### TASKS TO COMPLETE
• A. In the article about ERDC soldiers during the COVID-19 pandemic, where was First Lt. Eoghan M. Matthews sent when the pandemic broke?
• B. Write the next part of the article about ERDC soldiers during the COVID-19 pandemic, continuing on from its final sentence.

----- READING TEXT

Capt. Patrick M. Border assists the U.S. Army Corps of Engineers South Pacific Division in identifying potential locations for alternate care facilities in the fight against COVID-19. Border is assigned to the U.S. Army Engineering Research and Development Center’s Coastal and Hydraulics Laboratory in Vicksburg. (Photo courtesy ERDC)

Although the vast majority of employees with the U.S. Army Engineer Research and Development Center are Department of Defense civilians, the select few U.S. Army soldiers assigned to the ERDC are making a significant impact during the COVID-19 pandemic.

Since March 2020, Soldiers from across the ERDC have deployed around the country to aid in the fight against the disease, many mobilizing to “hot spots” to confront the unique challenges of fighting an unseen enemy.

“It was important for ERDC’s soldiers to be given the opportunity to help their nation,” said Col. Teresa A. Schlosser, ERDC commander. “So, we immediately began sending them out to help the affected USACE districts and divisions when we saw the need.”

The U.S. Army defines leadership as the activity of influencing people by providing purpose, direction and motivation to accomplish the mission and improve the organization. An ideal Army leader serves as a role model through strong intellect, physical presence, professional competence and moral character. During the COVID-19 crisis, the men and women assigned to the ERDC undeniably demonstrated these qualities.

First Lt. Eoghan M. Matthews had just begun his assignment at the ERDC’s Cold Regions Research and Engineering Laboratory in Hanover, New Hampshire, when the pandemic broke. He was immediately sent to New York City to assist the U.S. Army Corps of Engineers New York District with construction of several alternate care facilities, or ACFs.

----------
----- GIVEN MATERIAL

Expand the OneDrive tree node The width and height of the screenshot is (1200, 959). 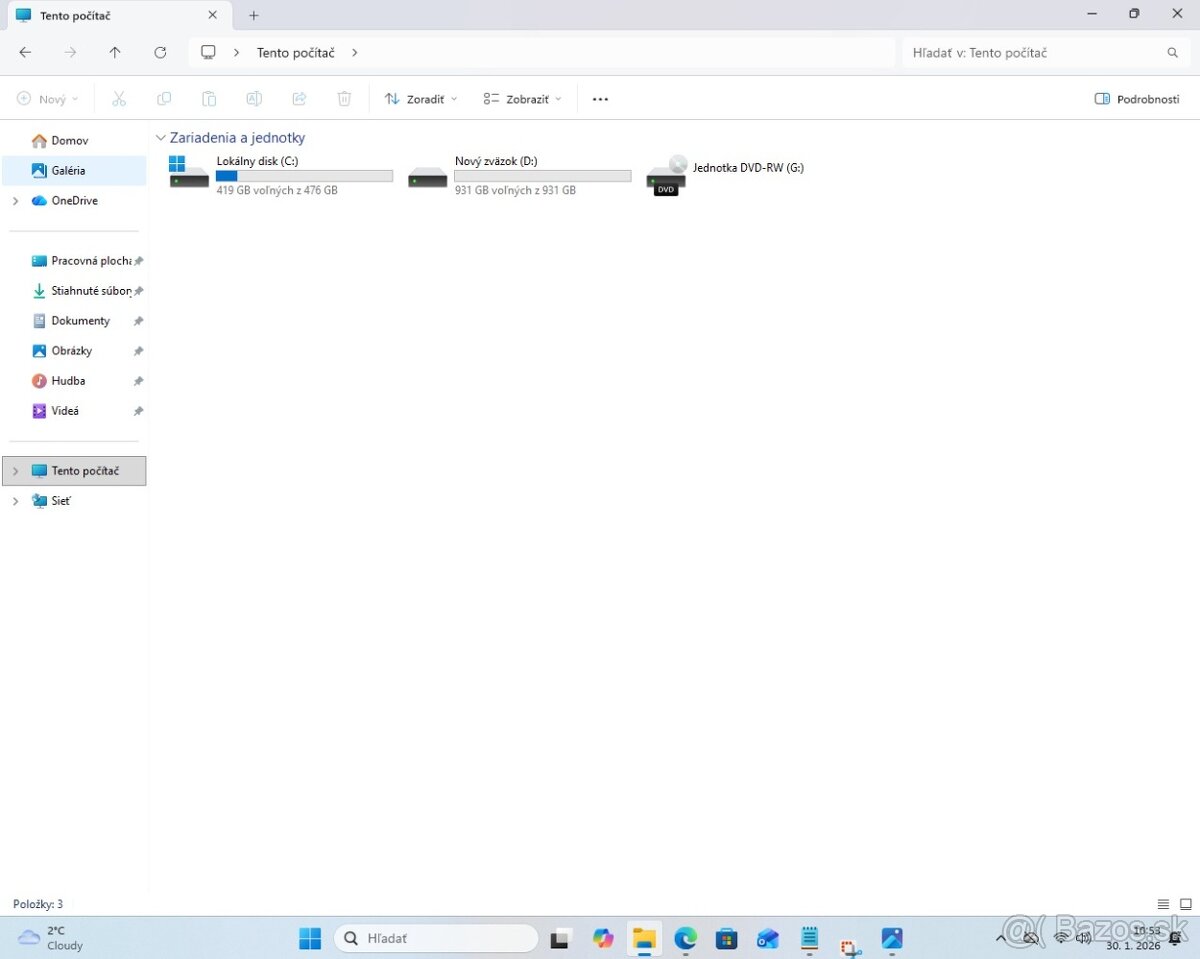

----------

### EXERCISE ANSWERS
• A. He was sent to New York City to assist the U.S. Army Corps of Engineers New York District with the construction of several alternate care facilities.

• B.
“USACE teamwork has been incredible,” he said. “I arrived to a team that was already decisively engaged and was able to rapidly put me to use. Not being familiar with a conventional district, I got a crash course in the way that they operate.”

During his deployment, Matthews contributed to the successful delivery of four facilities that served health care professionals and more than a thousand patients in the New York Metropolitan Region.

“Working in a crisis like this is incredibly exhilarating,” Matthews said. “The urgency and the drive is fantastic — it’s great being part of the solution. Going into a situation like this and making things safer for the country is exactly what I signed up for.”

ERDC’s Construction Engineering Research Laboratory in Champaign, Illinois, had two Soldiers deploy to assist the USACE Great Lakes and Ohio River Division and the Chicago District.

Chief Warrant Officer 5 Corey K. Hill, a CERL associate technical director, served as project integrator and planner for the McCormick Place ACF project in Chicago. The effort included coordinating construction support with state and city officials, McCormick Place staff, medical professionals and construction teams to outline requirements and finalize the project’s design, which was completed well under the estimated cost. The undertaking was LRD’s top priority, and Hill was recognized by USACE senior leaders for his achievements.

CERL’s Capt. Carolyn N. Ortiz-Merced recently served as the battle captain in the Emergency Operations Center with the Chicago District. Her job consisted of managing operations, gathering information from each of the five district projects for daily reporting and facilitating the district commander’s daily command meetings. Her efforts directly contributed to the information LRD provided to USACE leadership, as well as the updates given to federal, state and local partners.

Although ERDC’s Financial Management Officer Capt. Taylor D. Traversa stayed close to home by deploying with the USACE Mississippi Valley Division, headquartered in Vicksburg, Mississippi, he experienced the nationwide impact of USACE firsthand.

“USACE responded so quickly to the emerging threat of COVID-19 — which is unlike anything the nation has ever dealt with,” he said. “I am amazed at their ability to balance a pandemic response, while still handling flooding throughout the Mississippi Valley.”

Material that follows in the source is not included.